Given information:
▬▬▬▬▬▬▬▬▬▬
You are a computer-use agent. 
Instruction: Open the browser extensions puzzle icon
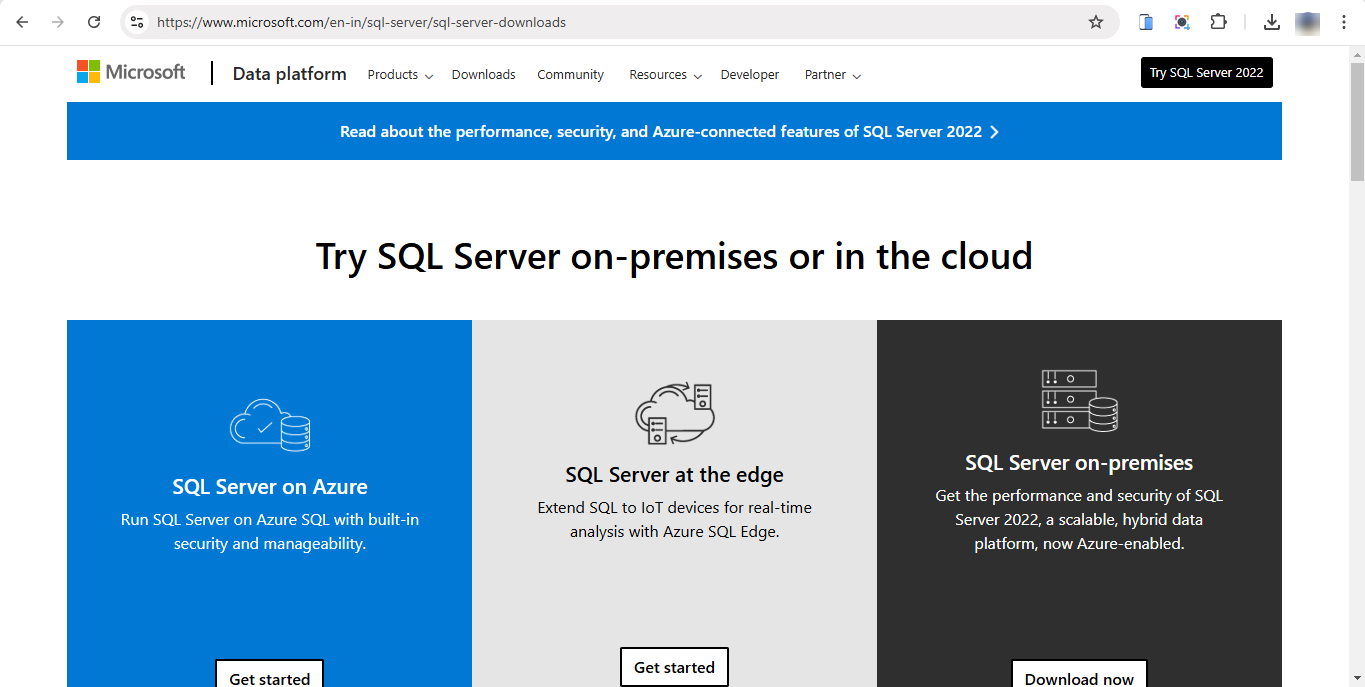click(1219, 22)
▬▬▬▬▬▬▬▬▬▬
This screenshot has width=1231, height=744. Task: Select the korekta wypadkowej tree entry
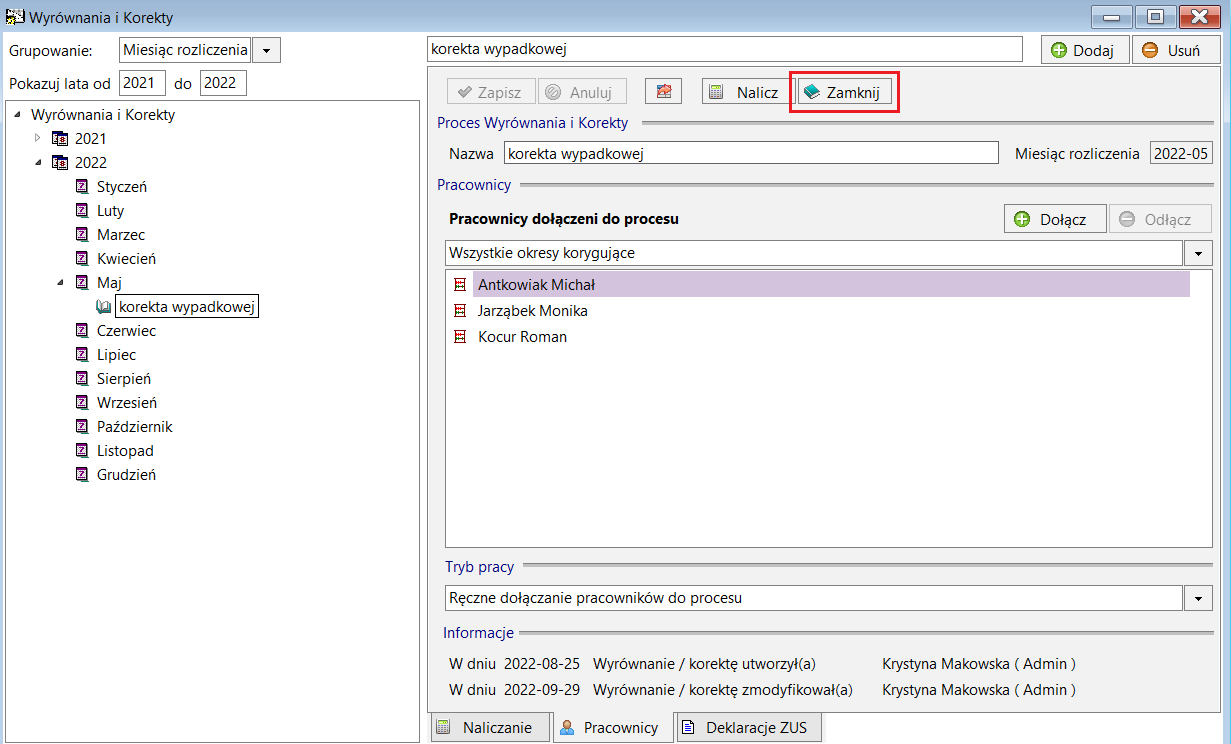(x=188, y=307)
▬▬▬▬▬▬▬▬▬▬
Exercise prompt:
Echo the material word for word, from the line with "You are a computer-use agent." up to and including the line with "click(1219, 22)". Leave the pictures out.

Result of this exercise:
You are a computer-use agent. 
Instruction: Open the browser extensions puzzle icon
click(1219, 22)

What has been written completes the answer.